Spiritual Direction begins with finding that quiet voice and learning to listen to it—learning to honor it. Then, as we get in touch with that truer self, we learn to dialogue with it and to learn from it. Then, finally, we learn to walk with it as our guide.
Along the way, we meet others who have gone before and charted a path for us. They are our companions on the way. While it is a journey each person must take on his or her own, it is best taken in the companionship of others.
Come. Let’s walk together.
Couple’s Group for affair recovery
In 2007, Sam had an affair. Our world came apart but our marriage survived. We learned a great deal through that experience. We spent several years rebuilding our lives. During that time we worked hard, on ourselves (what we each contributed to the breakdown of our marriage) and on our relationship (what we could do to rebuild from the ashes). We got lots of training, we shed a lot of tears, and we made it work.
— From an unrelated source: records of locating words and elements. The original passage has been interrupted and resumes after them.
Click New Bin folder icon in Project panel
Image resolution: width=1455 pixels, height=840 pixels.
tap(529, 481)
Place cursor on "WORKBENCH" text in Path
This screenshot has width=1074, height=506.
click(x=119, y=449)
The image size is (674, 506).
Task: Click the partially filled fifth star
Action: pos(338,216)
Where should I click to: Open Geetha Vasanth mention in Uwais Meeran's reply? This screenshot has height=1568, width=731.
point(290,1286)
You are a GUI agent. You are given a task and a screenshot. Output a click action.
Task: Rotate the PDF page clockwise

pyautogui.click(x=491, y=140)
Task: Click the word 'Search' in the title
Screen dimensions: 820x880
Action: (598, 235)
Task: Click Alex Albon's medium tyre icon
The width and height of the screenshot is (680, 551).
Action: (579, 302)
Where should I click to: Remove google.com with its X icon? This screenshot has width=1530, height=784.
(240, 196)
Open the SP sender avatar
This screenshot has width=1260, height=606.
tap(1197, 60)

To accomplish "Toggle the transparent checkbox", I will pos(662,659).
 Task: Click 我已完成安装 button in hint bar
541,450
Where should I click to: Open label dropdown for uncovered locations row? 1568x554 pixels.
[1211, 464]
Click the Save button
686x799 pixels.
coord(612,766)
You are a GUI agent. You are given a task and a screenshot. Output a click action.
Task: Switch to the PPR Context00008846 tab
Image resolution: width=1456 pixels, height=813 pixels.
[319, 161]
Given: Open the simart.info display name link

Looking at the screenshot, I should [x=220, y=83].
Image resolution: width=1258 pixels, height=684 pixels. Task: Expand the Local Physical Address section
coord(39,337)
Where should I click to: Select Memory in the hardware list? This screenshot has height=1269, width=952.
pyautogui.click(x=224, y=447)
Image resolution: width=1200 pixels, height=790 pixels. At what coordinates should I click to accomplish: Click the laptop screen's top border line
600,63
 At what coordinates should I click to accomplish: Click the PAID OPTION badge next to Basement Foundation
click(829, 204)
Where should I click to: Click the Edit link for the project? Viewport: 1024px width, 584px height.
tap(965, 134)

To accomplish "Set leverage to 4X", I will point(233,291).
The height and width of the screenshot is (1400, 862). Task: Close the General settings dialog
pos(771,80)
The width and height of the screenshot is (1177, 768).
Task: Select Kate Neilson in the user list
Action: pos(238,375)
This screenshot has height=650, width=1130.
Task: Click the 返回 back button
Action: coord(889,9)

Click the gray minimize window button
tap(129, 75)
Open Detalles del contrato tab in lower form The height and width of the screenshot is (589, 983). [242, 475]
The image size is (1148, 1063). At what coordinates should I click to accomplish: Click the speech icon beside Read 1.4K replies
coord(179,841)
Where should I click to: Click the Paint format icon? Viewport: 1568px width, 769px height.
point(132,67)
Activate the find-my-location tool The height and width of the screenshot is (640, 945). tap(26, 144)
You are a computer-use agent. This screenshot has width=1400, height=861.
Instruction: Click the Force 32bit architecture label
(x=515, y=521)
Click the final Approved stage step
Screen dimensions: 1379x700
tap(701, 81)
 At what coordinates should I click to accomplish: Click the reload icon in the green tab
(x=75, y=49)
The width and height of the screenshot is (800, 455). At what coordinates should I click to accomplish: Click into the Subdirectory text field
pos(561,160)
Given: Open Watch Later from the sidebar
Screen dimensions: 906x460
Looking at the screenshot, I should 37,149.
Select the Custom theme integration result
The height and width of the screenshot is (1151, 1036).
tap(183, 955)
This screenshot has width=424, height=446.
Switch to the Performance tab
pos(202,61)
In the end, we found it was well worth it.
Along the way, we found that being in a group with other couples who were going through something similar was a God-send. Many couples have no one to whom they can turn. They are afraid and ashamed. They fear no one will understand.
Also, many who do share with friends or even pastors too often get facile, knee-jerk “advice:” “Leave the jerk today and don’t look back,” “It’s your duty to stay no matter what,” “Do it for the children,” “Get him back—Find a lover,” “If you’d been a better wife/husband, this never would have happened,” “Everyone cheats, get over it,” etc.
Our Couple’s Groups for Affair Recovery are places where hurting people feel safe, understood, and affirmed. These groups are designed to be a safe harbor within the storm. They are places where honesty is not punished and where easy answers are not offered. You can expect to find support, wisdom, and hope.
The groups meet for 12-weeks and we have a proven plan for healing hurts and rebuilding your relationship on a new foundation of trust and honesty.
Integrating your faith into your recovery
It should be clear from my biography that spirituality is very important to me. I have been a pastor for most of my life. I still work part-time in a church and I teach History and Theology at a seminary. I try to order my life according the model and teachings of Jesus.
Having said that, I am not naive. I do not think faith and spirituality is THE answer for every challenge. Sometimes there are neuro-chemical imbalances that need to be addressed by competent professionals (M.D.s). Sometimes there are cases of extreme trauma that need to be addressed by specialized techniques such as EMDR (Eye Movement Desensitization and Reprocessing). Sometimes there are very real legal and financial issues that need to be addressed by lawyers. BUT, while I don’t think faith and spirituality is THE answer for every challenge, I DO EMPHATICALLY believe that faith and spirituality are part of the answer for every challenge.
Every 12-Step Recovery program refers the addict to a “higher power.” All of my training and all of my experience affirms that this connection must exist for recovery to work. We simply cannot do it on our own. Trust in a benevolent, powerful, and loving presence in our lives is crucial. As one person said, “Faith for me is not a crutch, it’s an iron lung.”
Faith and spirituality touch on the point where what we know intersects with what we don’t know. It’s the line where our truth meets The Truth. It is a sacred space.
While I operate out of a Christian worldview, I have studied the world’s major religions at Princeton. I am comfortable working with a variety of faith traditions. I am not an evangelist. I will honor your spirituality and work within the context of your value system and worldview.
I will pray with you if you allow me to.
Owning our story and loving ourselves through that process is the bravest thing that we will ever do.